Editör: TE Bilisim
Ülkemizde kadın çalışma yaşamına yeterinde katılmıyor. Kadın emekçilerde işsizlik oranı çok yüksek. 10 kadından 3’ü çalışmak istiyor ama 3’te 2’si iş bulabiliyor. Çalışan kadınlarımızın % 67’si işçi, emekçi ve maaşlı olarak çalışırken % 22’si ücretsiz aile işçisi olarak çalışıyor. 2018 yılında 11 milyon kadın ev işleriyle meşgul ve 14 milyon kadın ise ailevi ve kişisel nedenlerle çalışmıyor. Ülkemizde kadınlarda işsizlik oranı % 14,5 ve bu oranı iş aramayan kadınları da dahil edersek kadın işsizlik oranı % 25. Ülkemizde kadınların ekonomik yaşamda erkeklerden daha az para kazandığını görüyoruz. Örneğin okur-yazar olmayan bireylerin çalışma yaşamı verilerine baktığımızda erkeklerle aynı sektörde çalışmadığı hâlde erkek 13 milyon kazanıyor, kadın 9 milyon kazanıyor.

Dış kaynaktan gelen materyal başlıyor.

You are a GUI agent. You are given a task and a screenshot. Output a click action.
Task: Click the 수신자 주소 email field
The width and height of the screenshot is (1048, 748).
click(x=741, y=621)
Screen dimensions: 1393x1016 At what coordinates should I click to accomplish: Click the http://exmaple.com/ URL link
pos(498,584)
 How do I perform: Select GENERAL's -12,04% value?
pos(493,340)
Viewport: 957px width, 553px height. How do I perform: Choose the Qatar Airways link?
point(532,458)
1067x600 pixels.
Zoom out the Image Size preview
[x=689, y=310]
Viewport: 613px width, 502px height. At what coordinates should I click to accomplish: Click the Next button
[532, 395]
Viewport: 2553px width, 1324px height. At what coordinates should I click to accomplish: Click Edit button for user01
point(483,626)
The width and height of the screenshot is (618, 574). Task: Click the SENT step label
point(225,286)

Son yıllarda uluslararası kadın örgütlerinin girişimiyle kadınların iş yaşamıyla ilgili piyasa dostu politikalar geliştirmek, mikro krediler sağlamak, kadınların beşeri ve sosyal sermayelerini yükseltmek ve sistemin yarattığı çalışma saatleri vb. eşitsizlikleri gidermeye yönelik girişimler söz konusu olmuştur. Ne yazık ki, bu tür liberal politikaların uygulandığı ülkelerde sitemin yarattığı eşitsizlikler ve çalışma saatleri bu programı uygulayanlar tarafından dikkate alınmamaktadır. Yani söz konusu ülkeler için piyasa faaliyetlerinin devam etmesi ve ekonomideki kalkınma programlarının uygulanması öncelikli konulardan. Bu ülkelerde kadın sadece üretime katılıyor ve piyasa koşullarını devam ettiren unsur olarak görülüyor. Yani ekonomideki kalkınma politikalarında ve toplumsal yaşama katılma konularında kadının önemsenmesi söz konusu değil.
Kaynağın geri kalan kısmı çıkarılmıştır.